> _DOCUMENT SECTION_:
══════

ADAPTER FOR A ROLLING ASSEMBLY AND ROLLING ASSEMBLY COMPRISING SAME

Abstract

An adapter for a rolling assembly having an axis of rotation (YY′) comprises an axially inner end connected to a rim, an axially outer end comprising an outer reinforcing element and intended to come into contact, via a substantially radial axially inner face, or bearing face, with a bead, a body connecting the axially outer end to the axially inner end so as to form a single piece, comprising at least one main reinforcement providing the connection between the outer reinforcing element and the inner reinforcing element, and comprising a substantially axial adapter seat intended to come into contact with a bead. The outer reinforcing element (15) is completely axially on the outside of the bearing face (21), and the outer reinforcing element (15) is a substantially annular structure, referred to as a bead wire, of substantially polygonal section, comprising at least two first layers of composite and/or metallic material, and at least two second layers of rubber compound, the said first and second layers being arranged mutually parallel and in alternation with each other and parallel to the axis YY′.

Description

The invention relates to an adapter for a rolling assembly comprising a tyre and a rim, the said adapter being intended to provide the connection between the tyre and the rim. The invention also relates to a rolling assembly comprising the said adapter.

A tyre is a toric structure, the axis of revolution of which is the axis of rotation of the tyre, comprising a tread intended to come into contact with the ground, two sidewalls and two beads intended to come into contact with a rim, the two beads being connected to the tread by the two sidewalls.

══════

> _ENTRIES SHOWN_:
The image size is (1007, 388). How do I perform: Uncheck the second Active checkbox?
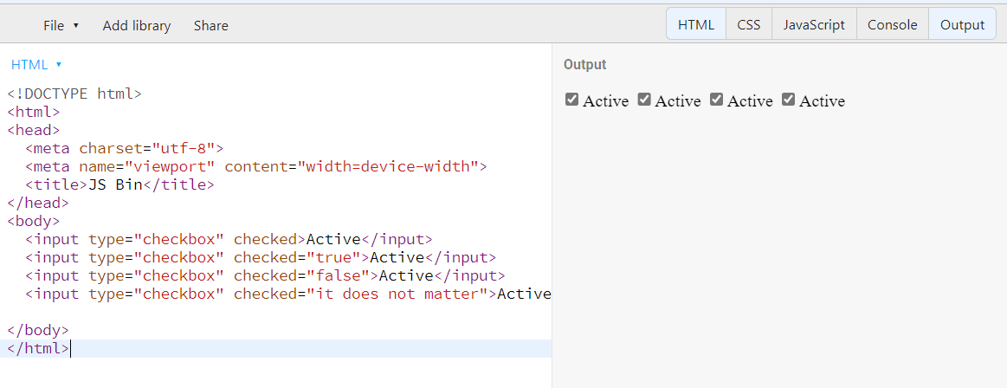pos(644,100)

══════

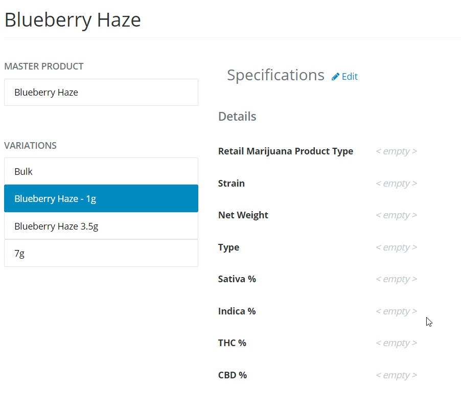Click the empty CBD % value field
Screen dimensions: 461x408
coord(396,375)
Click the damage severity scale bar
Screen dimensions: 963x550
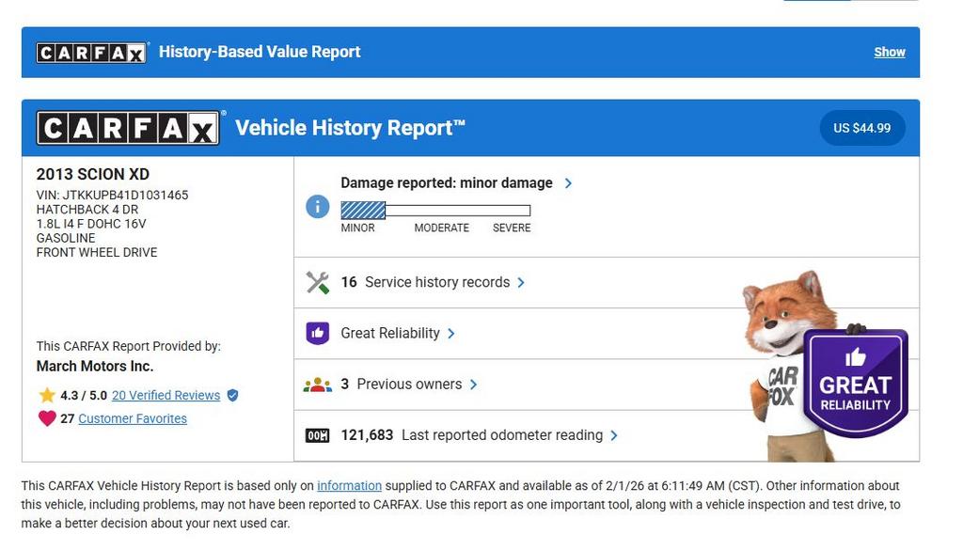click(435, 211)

══════

> _PROMPT 1_: Rewrite the adapter patent text starting at the words "The invention relates" and stopping after "the two sidewalls.", changing "tread" to "running surface".
> _PROMPT 2_: In the adapter patent text, what shape of section does the bead wire have?
> _PROMPT 3_: Write the next part of the adapter patent description, picking up after its final sentence.
The listing comes from a separate source.

> _RESULT 1_:
The invention relates to an adapter for a rolling assembly comprising a tyre and a rim, the said adapter being intended to provide the connection between the tyre and the rim. The invention also relates to a rolling assembly comprising the said adapter.

A tyre is a toric structure, the axis of revolution of which is the axis of rotation of the tyre, comprising a running surface intended to come into contact with the ground, two sidewalls and two beads intended to come into contact with a rim, the two beads being connected to the running surface by the two sidewalls.

> _RESULT 2_: A substantially polygonal section.

> _RESULT 3_:
A reminder of the definitions used in the present invention is given below:

• • “axial direction YY′”: direction parallel to the axis of rotation of the tyre,
  • “radial direction ZZ′”: direction perpendicular to the axis of rotation of the tyre,
  • “radial plane”: plane which contains the axis of rotation of the tyre, and defined by the radial and axial directions,
  • “circumferential direction XX′”: direction perpendicular to a radial plane,
  • “equatorial plane”: plane perpendicular to the axis of rotation and passing through the middle of the tread of the tyre,
  • “rubber compound”: denotes a rubber composition comprising at least one elastomer and one filler.

Insertion of a connecting element or adapter between the rim and the beads of a tyre is already known from application WO2015091618. This adapter, made of reinforced rubber compounds, is elastically deformable at least in the two, radial and axial, directions, and comprises an axially inner end and an axially outer end. Such an adapter makes it possible to separate that part of the rolling assembly that can be considered to actually act as a tyre from that part of the rolling assembly that can be considered to act as a rim.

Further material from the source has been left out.